4-What If Qaddafi Holds On? This would be the absolute worst-case scenario for the White House, which has continually lagged behind the French and British in calling for Qaddafi’s ouster and taking steps to engineer it. Both Paris and London have made clear that their ultimate goal is Qaddafi’s departure from Libya and that they are prepared to use force to push him out. Obama, by contrast, went out of his way on Friday to stress that the UN resolution was meant solely to protect Libyan civilians from further suffering. The president was conspicuously silent about whether his administration would accept Qaddafi's remaining in power over the western half of Libya as part of a fragile cease-fire with the rebel-held east. That outcome is unlikely to prove acceptable to either the rebels or the European and Arab nations that have taken unprecedented – by their standards – steps to oust Qaddafi. So, Obama may soon face a question similar to the one that confronted the President George H.W. Bush after the Persian Gulf War: Press the coming military campaign until an unpopular leader has been forced aside, or step back and allow a weakened but angry dictator to remain in power? Either path carries risks.
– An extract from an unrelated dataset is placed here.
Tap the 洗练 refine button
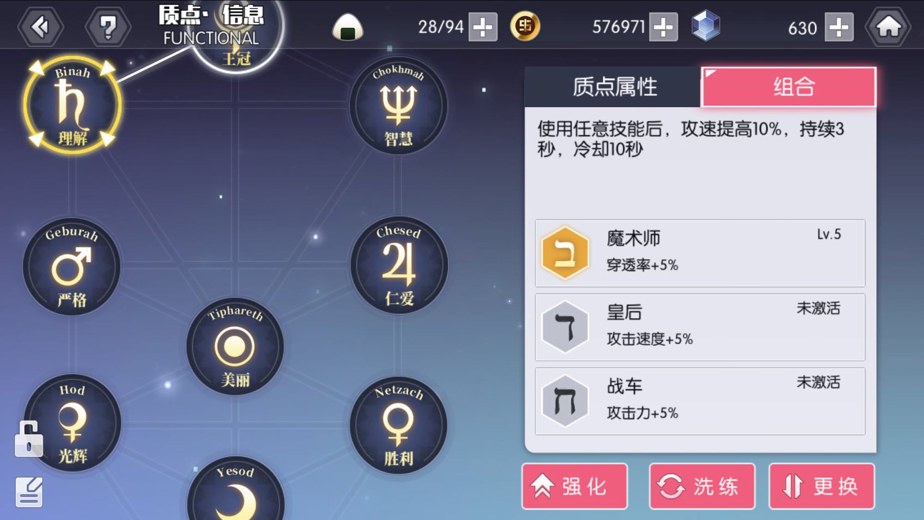 702,486
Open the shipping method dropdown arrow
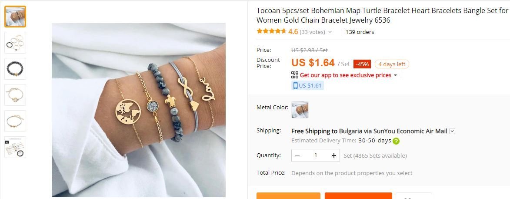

Andrew Exum, a former Ranger officer who is a counterinsurgency specialist at the Center for a New American Security, noted in a blog posting that the ultimate U.S. strategic goals remain unclear. “What happens if Qaddafi pulls back? Do we continue to try and press the advantage of the rebels until his government falls? Do we have the authorization to do that? Do we expect a civil war in Libya to drag out, and if so, how will we take sides? If Qaddafi falls, what comes next? What will the new Libyan government look like? Will they be friendly to U.S. interests? Someone please tell me how this ends,” he wrote. “It really does seem like we are going to go to war with another country in the Arabic-speaking world. Incredible. I should be thankful for the broad international coalition we have put together, and for the fact that a large ground invasion is unlikely, but I mainly just have a horrible feeling in the pit of my stomach.”